Exercise brief:
All that is needed is the line containing "[hem] (61, 380)" together with each line after it, transcribed exactly to the end of the records.

::::::

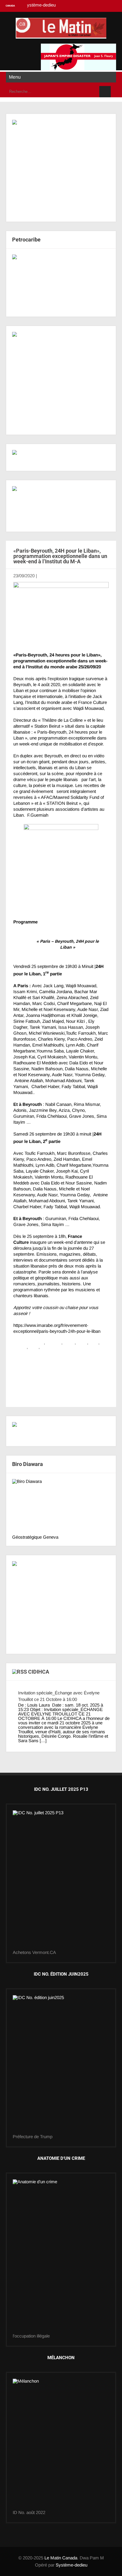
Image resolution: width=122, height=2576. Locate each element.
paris (33, 1346)
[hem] (61, 380)
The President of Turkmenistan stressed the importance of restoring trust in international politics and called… (56, 1365)
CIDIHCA (38, 1672)
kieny (82, 1342)
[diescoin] (61, 168)
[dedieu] (61, 1431)
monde (20, 1346)
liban (93, 1342)
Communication (28, 1342)
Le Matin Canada (60, 2557)
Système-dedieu (71, 2564)
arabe (69, 1342)
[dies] (61, 283)
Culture (53, 1342)
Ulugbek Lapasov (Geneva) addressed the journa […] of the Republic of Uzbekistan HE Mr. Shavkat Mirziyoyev (60, 1384)
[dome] (61, 2064)
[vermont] (61, 1880)
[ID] (61, 2256)
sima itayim (52, 1346)
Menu (15, 76)
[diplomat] (61, 506)
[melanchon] (61, 2444)
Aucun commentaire (57, 575)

::::::

Solution to the exercise:
[hem] (61, 380)
The President of Turkmenistan stressed the importance of restoring trust in international politics and called… (56, 1365)
CIDIHCA (38, 1672)
kieny (82, 1342)
[diescoin] (61, 168)
[dedieu] (61, 1431)
monde (20, 1346)
liban (93, 1342)
Communication (28, 1342)
Le Matin Canada (60, 2557)
Système-dedieu (71, 2564)
arabe (69, 1342)
[dies] (61, 283)
Culture (53, 1342)
Ulugbek Lapasov (Geneva) addressed the journa […] of the Republic of Uzbekistan HE Mr. Shavkat Mirziyoyev (60, 1384)
[dome] (61, 2064)
[vermont] (61, 1880)
[ID] (61, 2256)
sima itayim (52, 1346)
Menu (15, 76)
[diplomat] (61, 506)
[melanchon] (61, 2444)
Aucun commentaire (57, 575)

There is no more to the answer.